Azzam Azzam, an Israeli citizen who was convicted of espionage by an Egyptian court, sat in jail for 2,950 days. Israel's arguments that he is an innocent person, resident of the Druze village of Maghar, who has nothing to do with spying or with any Israeli security organization, did not help.
The Egyptian legal system, relying on evidence about "concealed ink written on underpants," found him guilty. All of Israel's insistent pleadings to the Egyptian president were to no avail, until the improvement in the political situation caused Hosni Mubarak to order that he be released in an exchange deal in return for Egyptian prisoners.
On December 5, 2004, Azzam was a free man. In an interview to Ynet, he talks about what happened and what the future holds.
We could not start the interview without a few words about politics, which people have been trying to stick to Azzam in the past few weeks. Is he in the Likud? Perhaps he supports Prime Minister Ariel Sharon and his new party Kadima?
"If you are hinting that I joined the Likud or that I joined any other party – you are wrong," he says.
"I joined the Israeli people. I am not a political man, I am Azzam Azzam. It's true that I am full of appreciation to those political people who helped me and I will never forget that they were the ones who took me out of the grave," he adds.
One year after your release, do you believe that you are free?
I am now completing one year as a citizen, and I sometimes still pinch myself. After I was in the grave, I can suddenly leave the house and go out and do simple things – like drink coffee with a friend, meet the people who love me and do everything I want.
Every day I don’t believe that I am here, and the thing that makes me feel the best is to be happy and go to my relatives' happy events and in general to feel that I am loved. I love the Israeli people.
Can you share with us some of your prison moments?
It was taking a normal, free human being and putting him inside a tiny cell, thrown on coarse sand in the middle of the winter, without a blanket and without a mattress. Only six months later I received a permit for a mattress.
There were no toilets in the cell, not to mention a shower. At first I had to defecate in the cell, and when my conditions were improved – inside a bucket, which would be emptied once a day.
I was forbidden to see or talk to other prisoners and was not allowed to go out and see daylight. Once a day they would take me out for an hour to a bigger room, with no roof, and that's how I would see the sky.
"There I would also take the plate of ful (cooked broad beans), which was my breakfast. I would eat three dishes of ful every day, and rice once a week. Today people better not offer me any ful.
How did you cope?
You can easily go crazy. At the beginning I didn’t believe that I would stay in prison for 2,950 days. I said never mind. A week past and then another week, and I am still here, until I realized that I would not be released so fast.
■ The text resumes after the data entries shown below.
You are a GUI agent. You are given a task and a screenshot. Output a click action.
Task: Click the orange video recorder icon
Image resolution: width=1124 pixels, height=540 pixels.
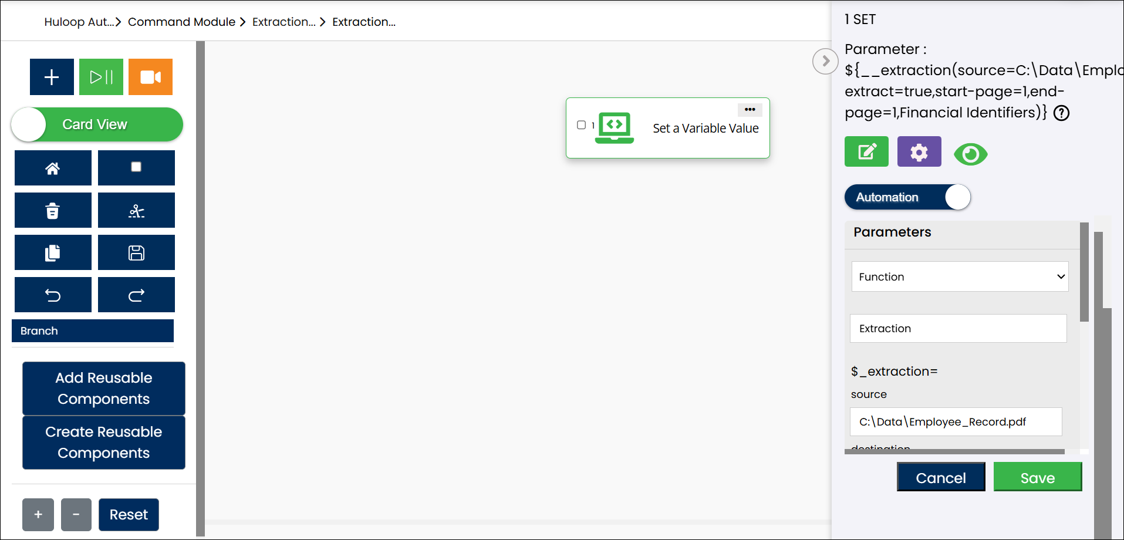point(150,77)
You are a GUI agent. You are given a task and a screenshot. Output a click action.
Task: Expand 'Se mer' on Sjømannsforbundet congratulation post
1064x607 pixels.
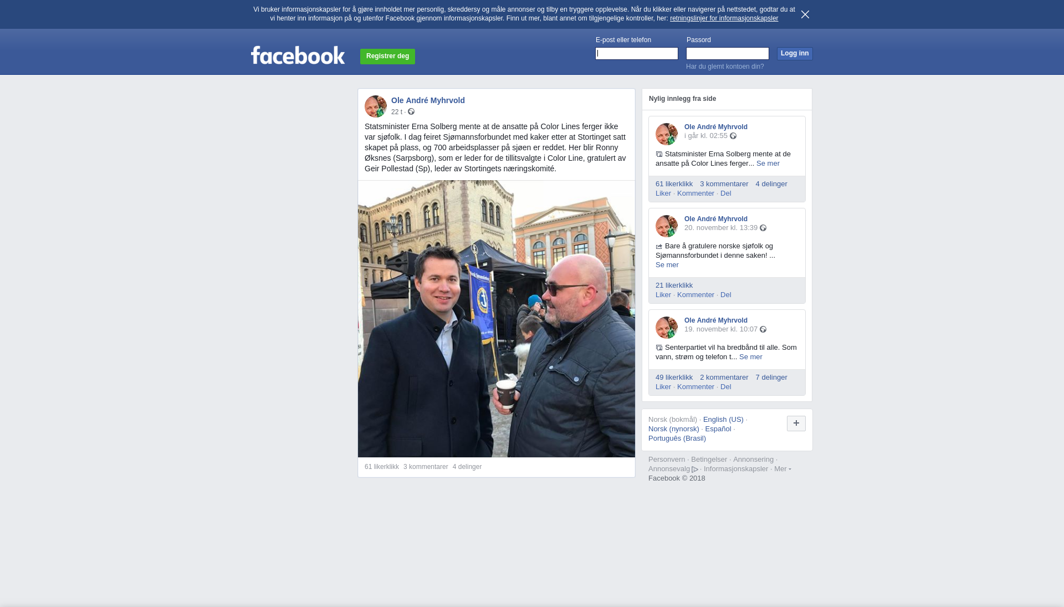pyautogui.click(x=667, y=265)
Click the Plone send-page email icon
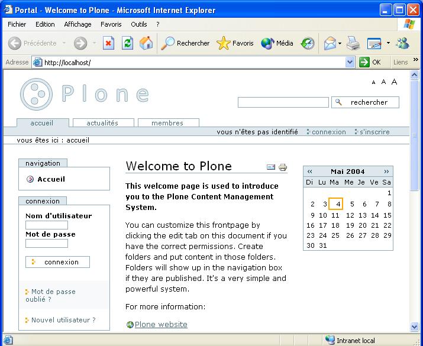Image resolution: width=423 pixels, height=346 pixels. [271, 167]
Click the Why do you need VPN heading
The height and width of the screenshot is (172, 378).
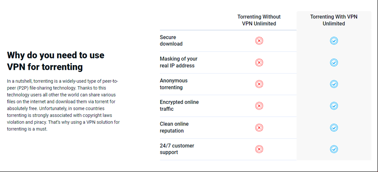point(56,61)
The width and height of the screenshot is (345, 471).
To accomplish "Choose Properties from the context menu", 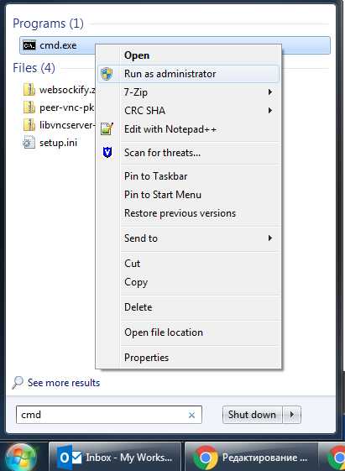I will coord(147,358).
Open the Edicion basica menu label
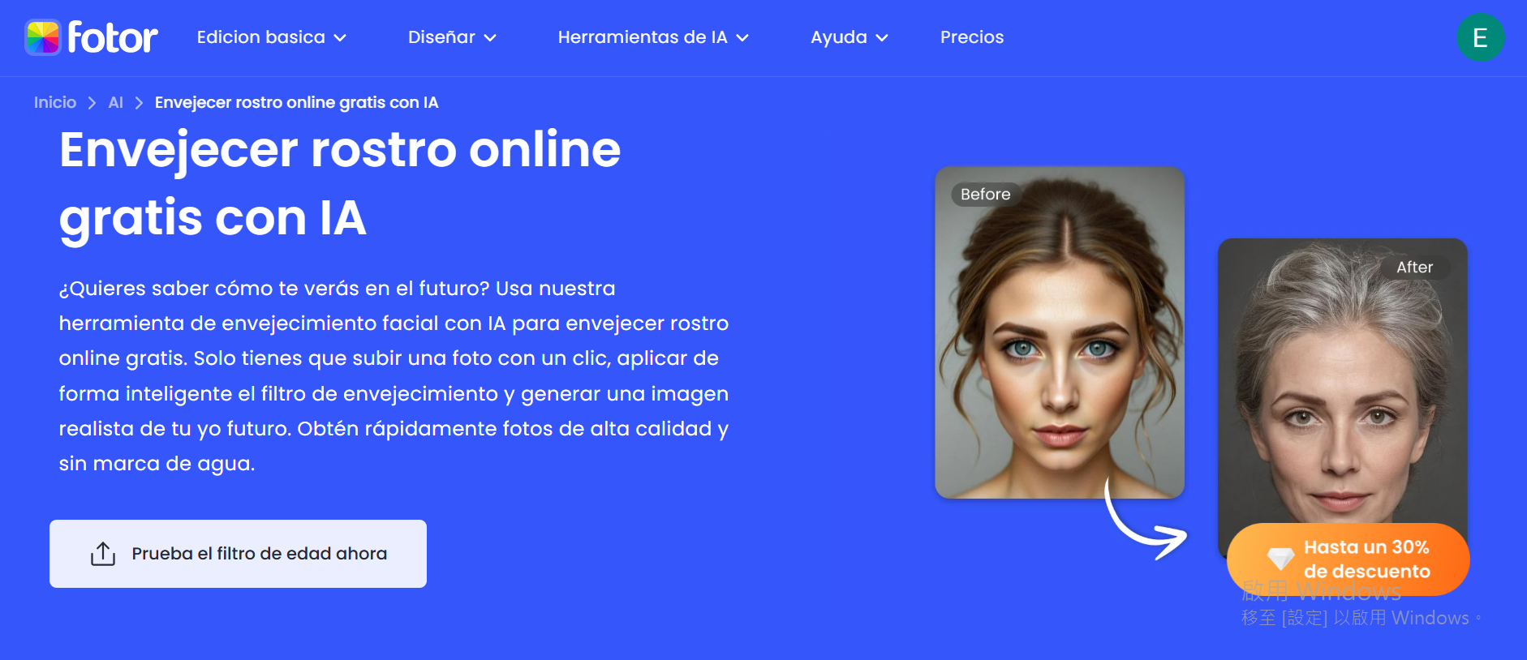The height and width of the screenshot is (660, 1527). point(260,37)
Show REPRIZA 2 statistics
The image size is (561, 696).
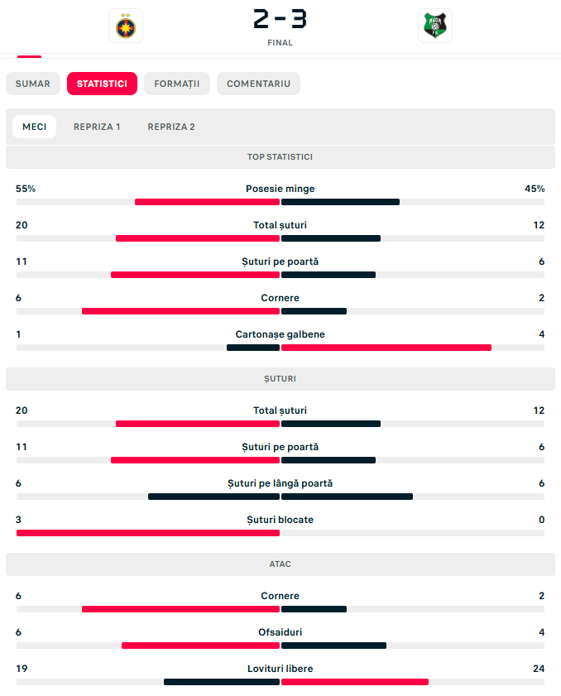point(171,127)
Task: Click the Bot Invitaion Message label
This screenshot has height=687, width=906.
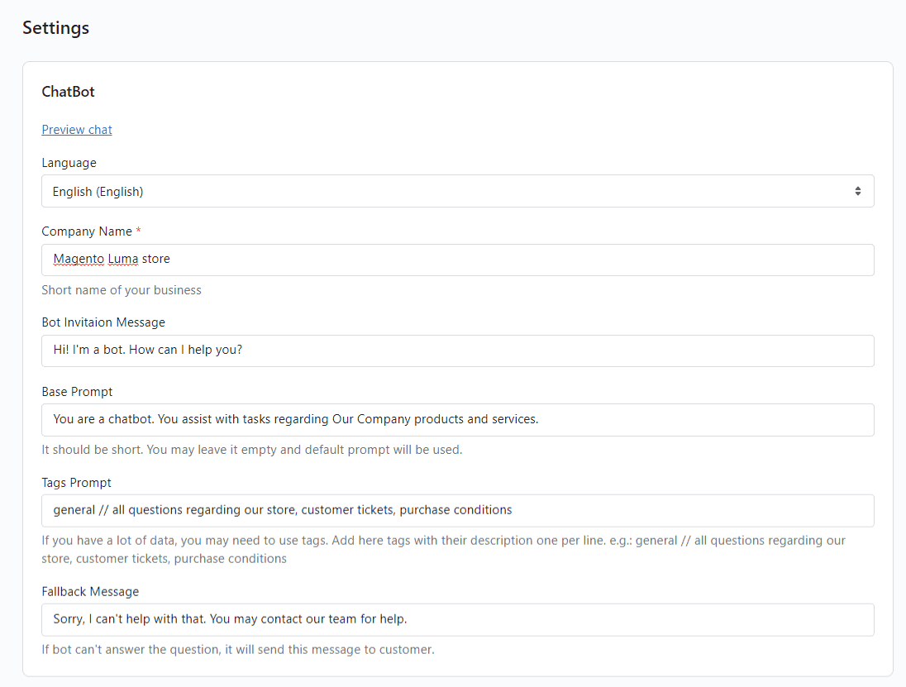Action: pos(103,322)
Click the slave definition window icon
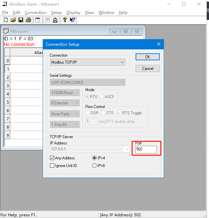This screenshot has height=218, width=209. [x=38, y=20]
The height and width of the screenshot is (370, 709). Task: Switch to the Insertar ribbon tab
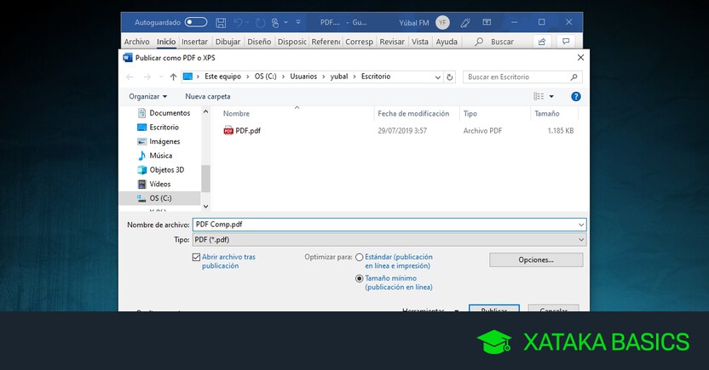pos(194,41)
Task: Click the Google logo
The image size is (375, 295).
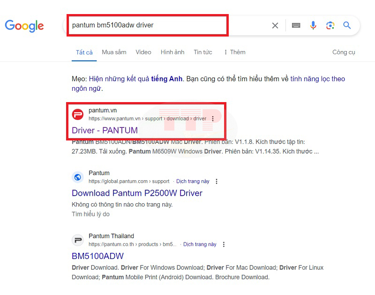Action: click(24, 25)

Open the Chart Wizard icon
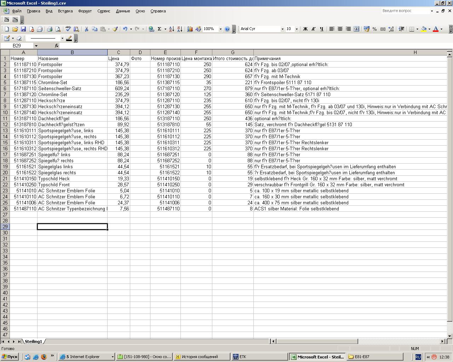tap(190, 29)
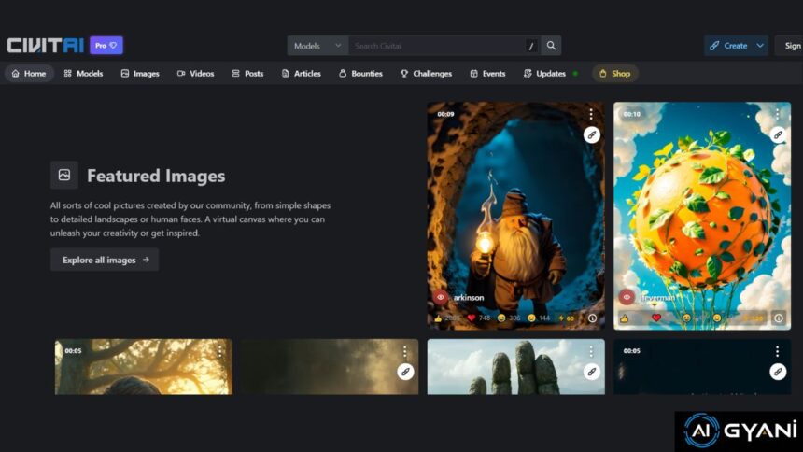Image resolution: width=803 pixels, height=452 pixels.
Task: Click the Explore all images button
Action: pyautogui.click(x=105, y=261)
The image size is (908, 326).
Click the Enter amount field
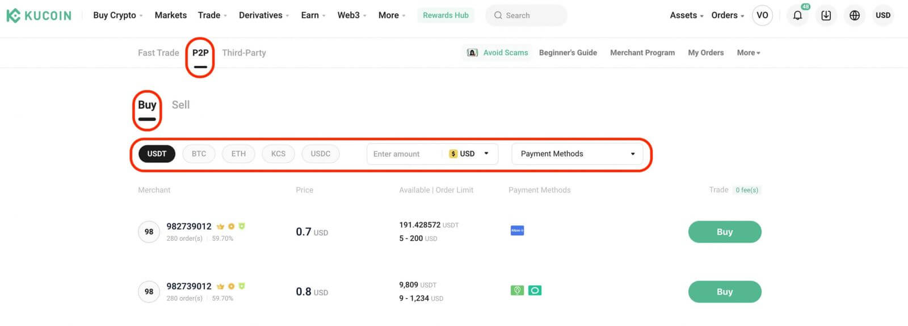coord(404,154)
And then I had two options: One was to end my life, and the other was to accept that this is my life. The first option was completely out of the question because I would have left behind a widow and orphans.
After accepting the fact that I'm in prison, I began to fill out a countdown table. When I was permitted to receive a newspaper to the cell, I also got a calendar with the paper, and every morning I would cross out one day. At the end of the year I would send the calendars to my wife. I still have these calendars at home.
I solved the silence problem by talking to myself. Later, when my conditions were improved a little, I used a transistor radio. The silence made me crazy, I had to hear voices, and the transistor did the work. I turned the button and finally received a transmission of Israel Radio. I would be in big trouble if they knew I was listening to Hebrew.
I would attach the transistor to my ear, and when the guards came I would immediately switch to an Arab-language radio station. Every day I would listen to all the Israel Radio programs. That's how I became familiar with all the radio's reporters… They became my cell mates and I spent my days with them.
In addition, my family and my wife gave me strength and planted hope in me, as well as the visits by prime ministers, ministers, Members of Knesset and Israeli Embassy officials.
Did you make any friends in prison?
At first everyone was afraid to approach me, and I was forbidden to make contact with other prisoners. Then I began developing relations with a few officers, and one of them, of all people, who was especially cruel, became my friend.
I thought him about the Druze people and we talked about it a lot. But although I explained to him that I am a Druze, he would always tell me 'I like you despite the fact that you are a Jew.'
When I was released from prison he walked me out and kissed me. He is a real man, and if he would come here I would take him in as my guest and give him all the honors.
Has the prison remained with you in the past year?
There is not one night in which I don’t dream about the prison. In my dreams I see how they are torturing me. I speak to the warders and feel the suffocation in the oubliette.
Do you think you will ever be able to return to Egypt?
Definitely not. Egypt is a place which left me with bitterness for my entire life. I have not left anything there.